On every change the owner updates the OR-Map, writes the ETS projection (ets:insert/ets:delete, atomic per key), then emits the change event. So a subscriber that reads after receiving an event always sees the new value. ETS gives per-key atomicity but no cross-key snapshot: a multi-key merge may be observed half-applied. That matches the eventual-consistency contract.

Each map is its own owner process and its own ETS table, so maps never contend with one another.

A map is node-local

barrel_p2p:new_map/1,2 starts a map on the calling node only. A named map converges across exactly the nodes that run it; a node that never calls new_map has no replica for that map and silently misses its data. This mirrors the built-in features, which run on every node because barrel_p2p itself starts them.

To make a map cluster-wide you host it on every participating node, one of two ways:

  • Declare it in the replicated_maps app env. Every node ships the same config, so the map exists cluster-wide with no per-node call. This is the recommended shape for a fixed, cluster-wide map.
  • Call new_map/2 on each node that should host it (from your app start, or fanned out) for runtime or ad-hoc maps.

delete_map/1 is likewise node-local: it stops the map on the calling node only. It is NOT a cluster-wide erase.

Joining after the cluster formed

A map started after its peers are already connected does not get a peer_up for them, so on start it seeds its peer set from the current active view and pulls a full sync from those peers. The new map populates from existing state and emits a {put, _, _} for every key it learns, through the same path a live delta takes. A restarted owner recovers the same way.

Events

Subscribe to observe changes, on local AND remote writes:

ok = barrel_p2p:subscribe_map(config),

handle_info({barrel_p2p_map, config, {put, Key, Value}}, S) -> ...;
handle_info({barrel_p2p_map, config, {remove, Key}}, S) -> ...

The owner monitors subscriber pids and drops them on DOWN. Subscribe on each node where a process needs to react, since each node emits the events for its own copy of the map.

Membership churn

By default a map keeps its entries when a peer leaves the active view (prune_on_peer_down is false). A peer_down is HyParView topology churn, not necessarily node death, so dropping data on it would be surprising for a config or routing map: the entries simply stay and re-converge.

Set prune_on_peer_down => true for presence-style maps, where an entry means "node X is here". Then when a node leaves, the keys whose writes were all authored by it are dropped locally.
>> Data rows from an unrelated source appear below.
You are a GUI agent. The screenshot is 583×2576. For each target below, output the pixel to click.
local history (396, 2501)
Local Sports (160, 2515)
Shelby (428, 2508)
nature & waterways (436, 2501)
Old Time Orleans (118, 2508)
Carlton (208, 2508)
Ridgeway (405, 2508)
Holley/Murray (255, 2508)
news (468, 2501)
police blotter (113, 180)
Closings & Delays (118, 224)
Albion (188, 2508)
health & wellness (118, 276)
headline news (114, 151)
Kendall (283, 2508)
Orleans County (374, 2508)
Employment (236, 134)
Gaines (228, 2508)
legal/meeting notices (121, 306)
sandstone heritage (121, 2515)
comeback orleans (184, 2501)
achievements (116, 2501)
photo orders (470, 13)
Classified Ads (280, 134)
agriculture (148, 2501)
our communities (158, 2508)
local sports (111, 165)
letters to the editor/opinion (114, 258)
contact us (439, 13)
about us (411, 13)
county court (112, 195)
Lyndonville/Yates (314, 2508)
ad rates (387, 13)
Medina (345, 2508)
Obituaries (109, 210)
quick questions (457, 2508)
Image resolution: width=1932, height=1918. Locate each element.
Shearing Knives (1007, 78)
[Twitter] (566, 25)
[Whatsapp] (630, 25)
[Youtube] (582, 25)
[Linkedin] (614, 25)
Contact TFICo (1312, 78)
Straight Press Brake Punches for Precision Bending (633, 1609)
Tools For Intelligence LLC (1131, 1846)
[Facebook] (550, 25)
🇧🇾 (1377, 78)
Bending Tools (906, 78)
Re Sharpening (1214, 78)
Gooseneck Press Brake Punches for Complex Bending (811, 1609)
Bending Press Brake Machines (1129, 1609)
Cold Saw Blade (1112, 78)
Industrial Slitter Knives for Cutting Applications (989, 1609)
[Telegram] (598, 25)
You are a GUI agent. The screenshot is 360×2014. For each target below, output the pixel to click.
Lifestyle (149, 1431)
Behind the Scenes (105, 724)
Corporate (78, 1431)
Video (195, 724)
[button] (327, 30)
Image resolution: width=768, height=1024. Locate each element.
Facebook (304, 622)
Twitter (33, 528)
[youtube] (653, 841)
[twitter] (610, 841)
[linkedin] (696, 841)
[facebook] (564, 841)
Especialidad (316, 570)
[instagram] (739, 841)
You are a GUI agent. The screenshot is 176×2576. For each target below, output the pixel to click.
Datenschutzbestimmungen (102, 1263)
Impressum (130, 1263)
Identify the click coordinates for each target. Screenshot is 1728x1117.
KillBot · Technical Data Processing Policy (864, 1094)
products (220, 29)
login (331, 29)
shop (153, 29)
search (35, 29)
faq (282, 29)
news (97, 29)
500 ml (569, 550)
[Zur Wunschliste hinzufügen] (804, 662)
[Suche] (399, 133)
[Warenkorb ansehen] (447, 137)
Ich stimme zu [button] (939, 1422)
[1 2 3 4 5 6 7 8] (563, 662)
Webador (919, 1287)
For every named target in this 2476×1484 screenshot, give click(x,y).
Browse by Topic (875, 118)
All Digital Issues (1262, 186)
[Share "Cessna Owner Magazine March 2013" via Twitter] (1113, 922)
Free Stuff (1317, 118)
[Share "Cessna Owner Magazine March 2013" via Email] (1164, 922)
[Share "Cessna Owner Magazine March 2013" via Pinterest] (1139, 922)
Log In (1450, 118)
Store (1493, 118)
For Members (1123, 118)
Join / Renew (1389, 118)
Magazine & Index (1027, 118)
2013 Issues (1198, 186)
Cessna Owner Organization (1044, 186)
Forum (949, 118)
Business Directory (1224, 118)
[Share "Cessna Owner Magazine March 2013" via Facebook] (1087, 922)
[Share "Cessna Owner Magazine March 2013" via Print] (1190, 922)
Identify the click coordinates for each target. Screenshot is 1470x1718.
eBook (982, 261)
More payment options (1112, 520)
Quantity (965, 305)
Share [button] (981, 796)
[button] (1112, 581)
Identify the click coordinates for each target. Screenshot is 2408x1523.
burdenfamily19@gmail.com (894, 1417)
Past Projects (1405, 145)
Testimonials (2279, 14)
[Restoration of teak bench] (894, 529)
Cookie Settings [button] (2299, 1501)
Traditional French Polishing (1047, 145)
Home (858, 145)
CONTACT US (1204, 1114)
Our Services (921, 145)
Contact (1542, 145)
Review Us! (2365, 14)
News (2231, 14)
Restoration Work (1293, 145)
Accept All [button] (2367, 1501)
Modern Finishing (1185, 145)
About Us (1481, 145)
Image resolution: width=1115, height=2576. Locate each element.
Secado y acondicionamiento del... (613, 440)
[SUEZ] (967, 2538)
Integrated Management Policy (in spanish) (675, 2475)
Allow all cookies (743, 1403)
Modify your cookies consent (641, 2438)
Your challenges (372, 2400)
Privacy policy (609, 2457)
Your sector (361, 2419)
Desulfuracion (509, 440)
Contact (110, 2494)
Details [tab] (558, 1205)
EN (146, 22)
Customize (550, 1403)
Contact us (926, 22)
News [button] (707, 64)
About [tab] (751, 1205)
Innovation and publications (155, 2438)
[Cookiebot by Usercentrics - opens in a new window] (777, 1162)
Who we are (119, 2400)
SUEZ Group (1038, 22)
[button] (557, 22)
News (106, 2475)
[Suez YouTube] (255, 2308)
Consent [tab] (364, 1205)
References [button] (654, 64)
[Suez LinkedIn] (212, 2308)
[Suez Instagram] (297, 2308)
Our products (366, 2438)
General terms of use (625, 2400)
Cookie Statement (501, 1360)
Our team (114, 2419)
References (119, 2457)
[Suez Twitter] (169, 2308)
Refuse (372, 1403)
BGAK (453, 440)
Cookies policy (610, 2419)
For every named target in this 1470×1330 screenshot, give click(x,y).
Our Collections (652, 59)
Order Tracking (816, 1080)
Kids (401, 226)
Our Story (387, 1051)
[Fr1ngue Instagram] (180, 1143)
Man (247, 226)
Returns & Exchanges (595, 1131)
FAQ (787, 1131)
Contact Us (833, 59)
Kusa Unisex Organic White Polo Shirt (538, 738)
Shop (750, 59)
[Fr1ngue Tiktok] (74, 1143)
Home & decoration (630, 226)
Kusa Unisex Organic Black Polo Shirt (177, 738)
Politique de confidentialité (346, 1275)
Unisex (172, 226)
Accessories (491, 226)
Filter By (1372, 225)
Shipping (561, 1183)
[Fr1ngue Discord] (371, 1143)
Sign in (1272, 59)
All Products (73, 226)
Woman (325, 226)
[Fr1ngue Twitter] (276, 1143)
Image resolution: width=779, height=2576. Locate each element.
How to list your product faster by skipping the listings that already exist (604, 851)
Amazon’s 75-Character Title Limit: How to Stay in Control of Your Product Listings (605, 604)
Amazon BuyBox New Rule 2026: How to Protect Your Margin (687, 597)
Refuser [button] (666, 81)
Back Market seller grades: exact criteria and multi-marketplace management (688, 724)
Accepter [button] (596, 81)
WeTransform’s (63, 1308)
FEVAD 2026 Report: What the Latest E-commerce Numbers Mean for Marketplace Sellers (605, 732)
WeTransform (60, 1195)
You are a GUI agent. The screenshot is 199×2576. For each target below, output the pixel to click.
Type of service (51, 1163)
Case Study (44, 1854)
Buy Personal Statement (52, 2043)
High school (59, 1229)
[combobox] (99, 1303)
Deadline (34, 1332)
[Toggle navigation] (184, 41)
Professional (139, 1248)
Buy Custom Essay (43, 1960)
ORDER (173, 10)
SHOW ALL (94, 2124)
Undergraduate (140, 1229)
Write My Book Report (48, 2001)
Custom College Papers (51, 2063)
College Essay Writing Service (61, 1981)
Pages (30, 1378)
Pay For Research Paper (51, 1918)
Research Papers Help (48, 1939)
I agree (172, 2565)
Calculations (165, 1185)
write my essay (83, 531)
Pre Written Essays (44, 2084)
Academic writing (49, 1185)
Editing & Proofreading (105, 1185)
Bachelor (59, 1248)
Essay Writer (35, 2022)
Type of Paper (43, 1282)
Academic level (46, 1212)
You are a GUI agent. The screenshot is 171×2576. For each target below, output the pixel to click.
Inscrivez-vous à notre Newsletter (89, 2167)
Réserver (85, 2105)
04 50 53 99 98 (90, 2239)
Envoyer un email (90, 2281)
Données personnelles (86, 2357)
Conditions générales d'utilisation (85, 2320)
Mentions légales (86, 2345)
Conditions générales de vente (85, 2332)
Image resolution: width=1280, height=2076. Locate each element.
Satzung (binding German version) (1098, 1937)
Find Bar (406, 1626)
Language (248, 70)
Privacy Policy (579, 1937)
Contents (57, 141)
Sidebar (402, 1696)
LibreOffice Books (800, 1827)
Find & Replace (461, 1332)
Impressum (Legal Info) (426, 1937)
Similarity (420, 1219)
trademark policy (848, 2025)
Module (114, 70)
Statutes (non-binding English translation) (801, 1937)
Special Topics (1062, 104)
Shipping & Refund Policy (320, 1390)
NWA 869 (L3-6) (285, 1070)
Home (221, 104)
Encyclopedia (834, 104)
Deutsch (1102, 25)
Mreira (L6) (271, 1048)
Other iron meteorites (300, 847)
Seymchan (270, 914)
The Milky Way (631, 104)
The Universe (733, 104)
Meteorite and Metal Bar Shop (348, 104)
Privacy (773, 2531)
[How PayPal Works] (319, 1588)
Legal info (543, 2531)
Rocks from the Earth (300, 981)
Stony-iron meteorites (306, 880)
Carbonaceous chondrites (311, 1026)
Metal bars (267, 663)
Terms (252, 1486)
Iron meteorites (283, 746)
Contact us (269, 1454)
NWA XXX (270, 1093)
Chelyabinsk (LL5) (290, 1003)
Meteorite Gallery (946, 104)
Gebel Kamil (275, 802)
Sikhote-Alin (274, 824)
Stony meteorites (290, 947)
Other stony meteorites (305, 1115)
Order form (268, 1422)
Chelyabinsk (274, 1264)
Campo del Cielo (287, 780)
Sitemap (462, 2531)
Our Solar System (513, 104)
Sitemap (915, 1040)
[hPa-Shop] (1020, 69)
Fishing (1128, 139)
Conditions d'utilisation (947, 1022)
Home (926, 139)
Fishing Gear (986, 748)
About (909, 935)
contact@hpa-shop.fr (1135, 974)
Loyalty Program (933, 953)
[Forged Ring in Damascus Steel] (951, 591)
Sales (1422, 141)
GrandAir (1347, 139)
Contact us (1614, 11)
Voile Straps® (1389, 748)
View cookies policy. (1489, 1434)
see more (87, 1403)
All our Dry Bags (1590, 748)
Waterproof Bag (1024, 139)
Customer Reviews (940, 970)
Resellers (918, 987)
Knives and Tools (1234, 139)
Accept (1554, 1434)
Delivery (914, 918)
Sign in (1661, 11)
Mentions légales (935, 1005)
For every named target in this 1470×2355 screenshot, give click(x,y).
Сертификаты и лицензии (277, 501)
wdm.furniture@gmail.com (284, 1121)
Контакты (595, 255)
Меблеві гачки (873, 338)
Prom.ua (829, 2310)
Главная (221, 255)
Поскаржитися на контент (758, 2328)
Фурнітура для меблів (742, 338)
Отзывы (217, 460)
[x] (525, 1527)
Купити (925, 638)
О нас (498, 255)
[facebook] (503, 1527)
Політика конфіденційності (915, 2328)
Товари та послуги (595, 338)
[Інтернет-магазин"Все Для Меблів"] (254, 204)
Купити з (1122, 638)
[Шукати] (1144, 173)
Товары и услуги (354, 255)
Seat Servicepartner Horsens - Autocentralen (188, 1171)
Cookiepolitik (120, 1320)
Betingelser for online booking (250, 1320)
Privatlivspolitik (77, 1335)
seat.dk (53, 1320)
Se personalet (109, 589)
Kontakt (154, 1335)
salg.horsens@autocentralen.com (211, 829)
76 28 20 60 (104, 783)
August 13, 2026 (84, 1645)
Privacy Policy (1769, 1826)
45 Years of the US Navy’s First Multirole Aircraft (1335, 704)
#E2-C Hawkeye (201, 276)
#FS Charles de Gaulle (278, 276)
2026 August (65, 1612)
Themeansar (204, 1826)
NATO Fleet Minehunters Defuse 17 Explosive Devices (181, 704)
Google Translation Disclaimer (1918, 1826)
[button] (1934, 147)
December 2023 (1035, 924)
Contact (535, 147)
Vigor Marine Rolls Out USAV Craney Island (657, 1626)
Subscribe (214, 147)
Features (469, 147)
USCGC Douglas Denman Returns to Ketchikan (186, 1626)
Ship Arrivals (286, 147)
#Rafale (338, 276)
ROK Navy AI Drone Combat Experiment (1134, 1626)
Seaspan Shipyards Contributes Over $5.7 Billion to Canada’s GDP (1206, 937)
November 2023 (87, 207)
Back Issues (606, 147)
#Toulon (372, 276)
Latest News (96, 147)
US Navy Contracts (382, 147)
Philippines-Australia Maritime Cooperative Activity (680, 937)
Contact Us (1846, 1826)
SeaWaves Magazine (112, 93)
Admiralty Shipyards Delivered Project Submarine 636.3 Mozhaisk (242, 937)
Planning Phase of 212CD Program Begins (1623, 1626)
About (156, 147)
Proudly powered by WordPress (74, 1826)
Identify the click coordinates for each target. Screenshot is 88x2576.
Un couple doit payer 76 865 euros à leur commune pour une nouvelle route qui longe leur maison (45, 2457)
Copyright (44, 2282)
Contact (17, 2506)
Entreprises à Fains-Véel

The prune is local and eventual, not a coordinated delete.

Tombstones and GC

A remove leaves a tombstone so the deletion propagates and a delayed add cannot resurrect the key. A periodic sweep (scan_ms) drops tombstones older than tombstone_ttl_ms (default one hour) so the store stays bounded. As with reminders, the horizon must comfortably exceed gossip propagation plus the membership lease, or a long partition could replay an add older than a dropped tombstone and spuriously re-create a key. GC never touches live values.

What it guarantees, and when not to use it

State is in memory plus gossip by default. A map survives the death of individual nodes (a survivor full-syncs a restarted one), but a whole-cluster restart loses its contents unless you opt into persistence.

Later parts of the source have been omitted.